Methods Participants were from 11 sites within the International Multiple Sclerosis Visual System consortium. pRNFL and GCIPL thicknesses were measured using SD-OCT. A composite score combining OCT and visual measures was compared individual measurements to determine the best model to distinguish PwMS from controls. These methods were also used to distinguish those with a history of ON among PwMS. Receiver operating characteristic (ROC) curve analysis was performed on a training data set (2/3 of cohort) and then applied to a testing data set (1/3 of cohort). Support vector machine (SVM) analysis was used to assess whether machine learning models improved diagnostic capability of OCT.
Results Among 1,568 PwMS and 552 controls, variable selection models identified GCIPL IED, average GCIPL thickness (both eyes), and binocular 2.5% LCLA as most important for classifying PwMS vs controls. This composite score performed best, with area under the curve (AUC) = 0.89 (95% CI 0.85–0.93), sensitivity = 81%, and specificity = 80%. The composite score ROC curve performed better than any of the individual measures from the model (p < 0.0001). GCIPL IED remained the best single discriminator of unilateral ON history among PwMS (AUC = 0.77, 95% CI 0.71–0.83, sensitivity = 68%, specificity = 77%). SVM analysis performed comparably with standard logistic regression models.

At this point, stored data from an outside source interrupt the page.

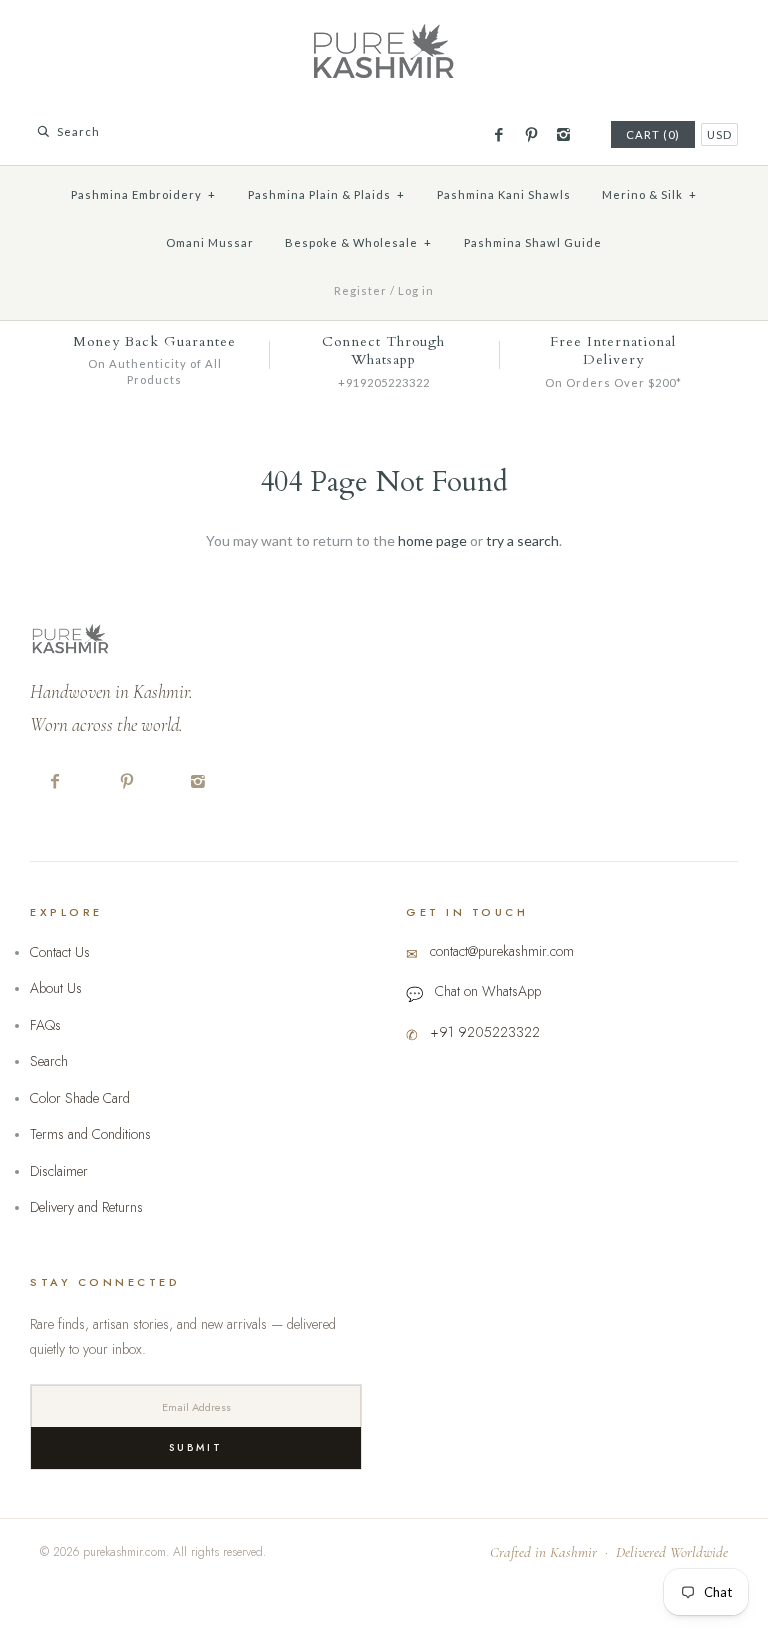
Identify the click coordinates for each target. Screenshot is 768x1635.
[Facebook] (498, 135)
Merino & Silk (649, 194)
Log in (416, 290)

Discussion A composite score combining visual structure and function improved the capacity of SD-OCT to distinguish PwMS from controls. GCIPL IED best distinguished those with a history of unilateral ON. SVM performed as well as standard statistical models for these classifications.
Classification of Evidence This study provides Class III evidence that SD-OCT accurately distinguishes multiple sclerosis from normal controls as compared with clinical criteria.